Many workshop participants noted that implanting biosensors in people will be difficult, if not impossible. Although there has been some success developing the individual sensors, researchers are struggling to integrate those sensors into a practical system for continuous monitoring. Ideally, that system would one day be able to generate its own power, monitor biomarkers, and release therapeutics when needed.
Another challenge is the limited number of molecules that can be used in biosensors to bind to the analyte of interest. Participants discussed the need for high-quality, high-activity enzymes besides glucose oxidase, the enzyme used in nearly all glucose sensors.
Many of those other enzymes are by-products of soybean fermentation and are sold by Japanese companies, according to Peter A. Petillo, chief science officer at Pinnacle Technology, a developer and manufacturer of electronic products. “Those enzymes that we typically get in this country are packaged two or three times, and that is affecting the quality and activity of the enzymes,” he said at the workshop.
Because of the shortage of domestically produced enzymes other than glucose oxidase, some workshop participants suggested that designer enzymes be created through synthetic biology approaches. Such enzymes could be tailored to have increased activity and stability, allowing the sensor to last longer.

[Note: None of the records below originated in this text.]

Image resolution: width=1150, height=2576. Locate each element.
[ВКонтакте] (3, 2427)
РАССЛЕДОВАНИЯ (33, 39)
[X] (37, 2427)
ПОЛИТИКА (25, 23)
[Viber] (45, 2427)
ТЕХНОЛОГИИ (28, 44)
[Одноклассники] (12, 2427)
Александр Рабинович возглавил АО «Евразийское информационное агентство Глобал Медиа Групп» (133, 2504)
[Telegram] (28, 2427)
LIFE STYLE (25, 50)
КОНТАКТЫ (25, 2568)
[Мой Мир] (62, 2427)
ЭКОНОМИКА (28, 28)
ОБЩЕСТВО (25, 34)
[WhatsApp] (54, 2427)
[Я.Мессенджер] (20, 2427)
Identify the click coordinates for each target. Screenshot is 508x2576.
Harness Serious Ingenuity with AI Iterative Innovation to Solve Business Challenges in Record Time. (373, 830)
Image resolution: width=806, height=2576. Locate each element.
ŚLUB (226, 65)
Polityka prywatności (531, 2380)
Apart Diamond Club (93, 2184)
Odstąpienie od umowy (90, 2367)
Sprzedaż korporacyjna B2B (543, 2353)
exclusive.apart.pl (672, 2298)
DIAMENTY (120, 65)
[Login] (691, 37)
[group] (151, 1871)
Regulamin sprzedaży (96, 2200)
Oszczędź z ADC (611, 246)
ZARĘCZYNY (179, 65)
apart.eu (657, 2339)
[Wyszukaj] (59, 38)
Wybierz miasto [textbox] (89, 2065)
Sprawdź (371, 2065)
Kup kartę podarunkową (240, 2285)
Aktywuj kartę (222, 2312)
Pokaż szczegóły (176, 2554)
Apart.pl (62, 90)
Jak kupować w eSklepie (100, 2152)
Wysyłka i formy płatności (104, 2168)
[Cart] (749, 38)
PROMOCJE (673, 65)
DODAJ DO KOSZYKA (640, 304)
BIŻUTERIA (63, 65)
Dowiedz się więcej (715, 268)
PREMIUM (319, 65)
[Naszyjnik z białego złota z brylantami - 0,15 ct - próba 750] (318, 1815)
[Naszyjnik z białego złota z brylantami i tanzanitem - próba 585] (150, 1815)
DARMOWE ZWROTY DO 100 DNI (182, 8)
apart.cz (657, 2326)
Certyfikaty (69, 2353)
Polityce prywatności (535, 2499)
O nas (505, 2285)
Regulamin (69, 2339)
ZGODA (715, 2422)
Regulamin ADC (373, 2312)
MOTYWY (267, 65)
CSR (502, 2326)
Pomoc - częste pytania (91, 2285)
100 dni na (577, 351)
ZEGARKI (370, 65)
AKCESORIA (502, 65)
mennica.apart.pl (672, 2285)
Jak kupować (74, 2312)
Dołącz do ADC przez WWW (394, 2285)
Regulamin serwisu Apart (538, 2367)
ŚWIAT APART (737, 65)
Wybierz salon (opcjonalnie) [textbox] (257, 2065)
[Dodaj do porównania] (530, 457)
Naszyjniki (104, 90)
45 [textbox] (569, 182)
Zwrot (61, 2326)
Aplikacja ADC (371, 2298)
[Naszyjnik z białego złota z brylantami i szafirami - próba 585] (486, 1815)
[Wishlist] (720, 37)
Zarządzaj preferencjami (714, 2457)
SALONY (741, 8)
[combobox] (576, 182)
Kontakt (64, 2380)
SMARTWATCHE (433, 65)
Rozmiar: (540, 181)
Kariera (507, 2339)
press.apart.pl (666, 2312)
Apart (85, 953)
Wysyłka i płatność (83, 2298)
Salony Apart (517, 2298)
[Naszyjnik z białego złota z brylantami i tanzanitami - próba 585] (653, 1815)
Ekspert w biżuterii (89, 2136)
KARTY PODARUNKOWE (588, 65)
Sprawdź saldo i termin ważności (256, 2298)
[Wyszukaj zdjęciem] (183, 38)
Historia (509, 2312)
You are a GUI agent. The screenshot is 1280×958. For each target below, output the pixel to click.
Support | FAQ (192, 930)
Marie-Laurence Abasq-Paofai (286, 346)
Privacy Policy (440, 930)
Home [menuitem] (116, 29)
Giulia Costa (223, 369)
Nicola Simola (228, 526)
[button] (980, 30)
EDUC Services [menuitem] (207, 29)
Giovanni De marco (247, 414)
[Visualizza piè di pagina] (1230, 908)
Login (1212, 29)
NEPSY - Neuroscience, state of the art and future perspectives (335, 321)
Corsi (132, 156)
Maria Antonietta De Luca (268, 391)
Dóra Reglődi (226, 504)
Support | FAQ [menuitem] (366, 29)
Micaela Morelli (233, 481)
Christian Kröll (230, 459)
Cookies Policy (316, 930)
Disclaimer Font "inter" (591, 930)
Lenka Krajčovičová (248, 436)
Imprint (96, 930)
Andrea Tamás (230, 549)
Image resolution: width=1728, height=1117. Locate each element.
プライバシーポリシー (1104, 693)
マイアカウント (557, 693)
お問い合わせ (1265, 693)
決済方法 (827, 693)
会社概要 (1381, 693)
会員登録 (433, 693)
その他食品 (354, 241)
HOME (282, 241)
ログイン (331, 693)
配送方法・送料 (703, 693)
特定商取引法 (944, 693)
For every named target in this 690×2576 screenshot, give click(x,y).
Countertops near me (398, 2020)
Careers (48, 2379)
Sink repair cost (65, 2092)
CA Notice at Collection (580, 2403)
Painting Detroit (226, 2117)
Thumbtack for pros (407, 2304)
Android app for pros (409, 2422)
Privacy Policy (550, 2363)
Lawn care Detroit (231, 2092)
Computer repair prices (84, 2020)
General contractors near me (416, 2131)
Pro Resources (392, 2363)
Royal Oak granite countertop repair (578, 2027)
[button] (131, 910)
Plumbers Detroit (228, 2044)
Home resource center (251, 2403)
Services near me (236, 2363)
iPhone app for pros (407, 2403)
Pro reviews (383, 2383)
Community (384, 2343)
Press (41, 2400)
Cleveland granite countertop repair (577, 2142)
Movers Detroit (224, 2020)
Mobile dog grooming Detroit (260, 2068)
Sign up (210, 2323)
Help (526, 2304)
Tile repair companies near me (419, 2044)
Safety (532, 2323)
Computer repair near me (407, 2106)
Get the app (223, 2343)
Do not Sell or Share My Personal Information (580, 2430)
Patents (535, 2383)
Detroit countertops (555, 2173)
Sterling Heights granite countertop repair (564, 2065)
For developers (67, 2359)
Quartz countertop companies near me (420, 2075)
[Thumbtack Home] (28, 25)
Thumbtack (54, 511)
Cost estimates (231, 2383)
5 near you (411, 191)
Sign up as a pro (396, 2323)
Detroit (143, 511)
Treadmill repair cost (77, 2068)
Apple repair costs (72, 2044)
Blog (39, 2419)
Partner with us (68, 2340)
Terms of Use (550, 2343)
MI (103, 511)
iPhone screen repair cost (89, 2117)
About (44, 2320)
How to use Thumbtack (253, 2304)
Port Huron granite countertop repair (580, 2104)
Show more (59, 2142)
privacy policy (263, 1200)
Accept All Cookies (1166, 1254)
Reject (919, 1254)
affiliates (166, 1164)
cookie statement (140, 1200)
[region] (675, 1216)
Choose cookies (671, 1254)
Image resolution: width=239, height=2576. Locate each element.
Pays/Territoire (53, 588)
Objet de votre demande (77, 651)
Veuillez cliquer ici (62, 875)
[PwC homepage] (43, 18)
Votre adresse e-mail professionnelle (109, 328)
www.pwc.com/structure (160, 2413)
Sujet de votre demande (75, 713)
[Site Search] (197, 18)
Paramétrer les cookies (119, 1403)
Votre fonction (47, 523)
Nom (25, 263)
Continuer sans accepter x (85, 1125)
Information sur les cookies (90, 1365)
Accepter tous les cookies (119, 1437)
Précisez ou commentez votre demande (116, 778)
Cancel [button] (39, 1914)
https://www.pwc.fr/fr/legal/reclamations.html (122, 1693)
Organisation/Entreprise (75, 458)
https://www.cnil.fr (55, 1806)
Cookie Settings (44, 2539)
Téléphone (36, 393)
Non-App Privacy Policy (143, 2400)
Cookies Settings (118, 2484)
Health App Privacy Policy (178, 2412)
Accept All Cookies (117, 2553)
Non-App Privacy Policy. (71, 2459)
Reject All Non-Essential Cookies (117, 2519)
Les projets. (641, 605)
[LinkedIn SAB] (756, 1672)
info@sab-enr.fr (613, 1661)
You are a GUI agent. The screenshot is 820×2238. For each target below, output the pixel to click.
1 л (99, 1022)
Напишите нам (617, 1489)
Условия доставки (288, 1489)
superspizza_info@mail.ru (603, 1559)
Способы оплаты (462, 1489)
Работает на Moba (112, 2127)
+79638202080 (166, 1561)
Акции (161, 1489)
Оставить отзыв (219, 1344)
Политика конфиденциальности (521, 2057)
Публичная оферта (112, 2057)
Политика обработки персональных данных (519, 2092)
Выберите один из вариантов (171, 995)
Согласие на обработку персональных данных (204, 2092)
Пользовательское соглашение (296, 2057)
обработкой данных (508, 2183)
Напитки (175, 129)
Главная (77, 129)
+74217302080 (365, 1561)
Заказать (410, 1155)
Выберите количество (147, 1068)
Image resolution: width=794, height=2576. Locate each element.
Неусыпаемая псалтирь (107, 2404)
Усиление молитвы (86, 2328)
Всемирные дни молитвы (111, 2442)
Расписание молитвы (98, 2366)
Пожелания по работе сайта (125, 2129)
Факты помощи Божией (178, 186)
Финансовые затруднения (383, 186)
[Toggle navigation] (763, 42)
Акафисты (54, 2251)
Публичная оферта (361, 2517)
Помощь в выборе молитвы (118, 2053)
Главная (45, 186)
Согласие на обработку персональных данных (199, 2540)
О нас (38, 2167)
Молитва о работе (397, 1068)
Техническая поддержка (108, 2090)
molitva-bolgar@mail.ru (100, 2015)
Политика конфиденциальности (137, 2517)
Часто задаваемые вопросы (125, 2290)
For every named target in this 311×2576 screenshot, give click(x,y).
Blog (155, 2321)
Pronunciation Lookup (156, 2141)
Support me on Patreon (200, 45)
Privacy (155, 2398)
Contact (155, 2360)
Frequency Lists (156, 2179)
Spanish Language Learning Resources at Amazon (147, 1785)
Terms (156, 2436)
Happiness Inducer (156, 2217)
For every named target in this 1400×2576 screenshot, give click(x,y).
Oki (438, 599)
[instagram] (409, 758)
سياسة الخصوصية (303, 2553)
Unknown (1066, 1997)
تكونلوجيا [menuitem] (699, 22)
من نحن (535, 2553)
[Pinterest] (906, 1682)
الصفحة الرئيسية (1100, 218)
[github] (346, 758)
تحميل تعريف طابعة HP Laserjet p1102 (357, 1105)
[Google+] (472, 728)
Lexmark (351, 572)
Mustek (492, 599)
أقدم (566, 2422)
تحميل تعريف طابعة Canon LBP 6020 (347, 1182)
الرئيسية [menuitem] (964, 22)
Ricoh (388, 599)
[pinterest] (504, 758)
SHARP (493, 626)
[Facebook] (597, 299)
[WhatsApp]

Biosensors can be designed to detect just about any analyte, but it is unclear what patients want in terms of the ability to measure biomarkers in their bodies. Several workshop attendees made it clear that patients are at the center of the decision-making process. The key to success, they said, is to enhance communication among chemists, engineers, regulators, and clinicians and to find out what patients want.
It is also important to remember that not all biomarkers are easy to measure, Wattendorf told workshop attendees. “Many things that may be interesting are either in low abundance or we are not measuring them continuously,” he stressed.